Bryan Gibson

Personal information
- Born: Kentville, Nova Scotia
- Occupation: Boxer

Boxing career

= Bryan Gibson =

Canadian boxer

Bryan Gibson (born November 10, 1947, in Kentville, Nova Scotia) is a former Canadian boxer, who represented Canada at the 1976 Summer Olympics, and is the first boxer of African descent from Nova Scotia to compete in the Olympics.

He now coaches the Evangaline Trail Amateur Boxing Club in his hometown of Kentville. He has coached a variety of amateur boxers including some amateur national champions and a gold medallist at the most recent Canada Games. He is also a bus driver for the Annapolis Valley Regional School Board in Nova Scotia, Canada.

==Amateur boxing career==
Gibson fought at the 1973 Western New York Golden Gloves Boxing Tournament. In 1974, he won the Canadian National Amateur Boxing Championships in the 178 pounds division, and in 1975 he won another national amateur boxing title. He beat Ernie Barr in the 1975 North American 178-pound amateur championship bout at the Miami Marine Stadium. He qualified for the 1975 Pan American Games in Mexico City as a light-heavyweight boxer, but he lost in the preliminary round.

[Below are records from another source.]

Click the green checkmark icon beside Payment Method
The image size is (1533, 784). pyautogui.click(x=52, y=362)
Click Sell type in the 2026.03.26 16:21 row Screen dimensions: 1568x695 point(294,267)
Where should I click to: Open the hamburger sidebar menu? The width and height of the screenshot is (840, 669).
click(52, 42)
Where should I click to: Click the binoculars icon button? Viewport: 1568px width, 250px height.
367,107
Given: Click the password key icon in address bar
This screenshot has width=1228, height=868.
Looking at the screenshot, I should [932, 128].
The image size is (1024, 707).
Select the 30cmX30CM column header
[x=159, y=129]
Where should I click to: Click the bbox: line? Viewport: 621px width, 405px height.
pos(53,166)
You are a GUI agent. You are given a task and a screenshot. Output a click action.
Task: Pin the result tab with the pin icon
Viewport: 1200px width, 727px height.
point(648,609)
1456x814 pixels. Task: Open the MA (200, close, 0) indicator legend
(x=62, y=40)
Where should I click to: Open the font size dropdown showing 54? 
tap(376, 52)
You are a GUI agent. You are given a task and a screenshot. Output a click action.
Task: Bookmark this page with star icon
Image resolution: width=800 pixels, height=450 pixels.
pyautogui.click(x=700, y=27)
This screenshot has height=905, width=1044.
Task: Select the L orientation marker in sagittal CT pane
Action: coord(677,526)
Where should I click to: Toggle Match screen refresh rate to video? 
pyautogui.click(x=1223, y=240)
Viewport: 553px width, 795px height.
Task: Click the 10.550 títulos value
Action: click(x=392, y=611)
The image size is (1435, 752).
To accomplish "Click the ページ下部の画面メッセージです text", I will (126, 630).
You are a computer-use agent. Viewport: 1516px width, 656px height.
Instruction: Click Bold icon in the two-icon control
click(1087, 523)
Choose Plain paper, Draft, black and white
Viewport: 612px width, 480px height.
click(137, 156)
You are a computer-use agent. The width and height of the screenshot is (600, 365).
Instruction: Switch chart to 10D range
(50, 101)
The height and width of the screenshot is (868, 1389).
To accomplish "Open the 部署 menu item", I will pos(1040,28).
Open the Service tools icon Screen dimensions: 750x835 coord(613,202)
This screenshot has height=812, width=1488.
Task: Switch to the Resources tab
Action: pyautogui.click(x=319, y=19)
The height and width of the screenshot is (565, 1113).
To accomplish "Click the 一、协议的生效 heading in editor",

The Kentville native represented Team Canada in the men's middleweight division at the 1976 Summer Olympics. He was defeated by Bernd Wittenburg of East Germany at 75 kilograms.

==1976 Olympic record==
Below are the results of Bryan Gibson, a Canadian middleweight boxer who competed at the 1976 Montreal Olympics:

- Round of 32: lost to Bernd Wittenburg (East Germany) by a third-round knockout.

==Honors and awards==
- 1974 Canadian National Amateur Boxing Champion. (1974)
- 1975 Canadian National Amateur Boxing Champion. (1975)
- 1975 North American Amateur Boxing Champion. (1975)
- 1975 Pan American Games participant. (1975)
- 1976 Summer Olympics participant. (1976)
- Inductee of the Canadian Boxing Hall of Fame. (1991)
- Honored with a mural in Kentville.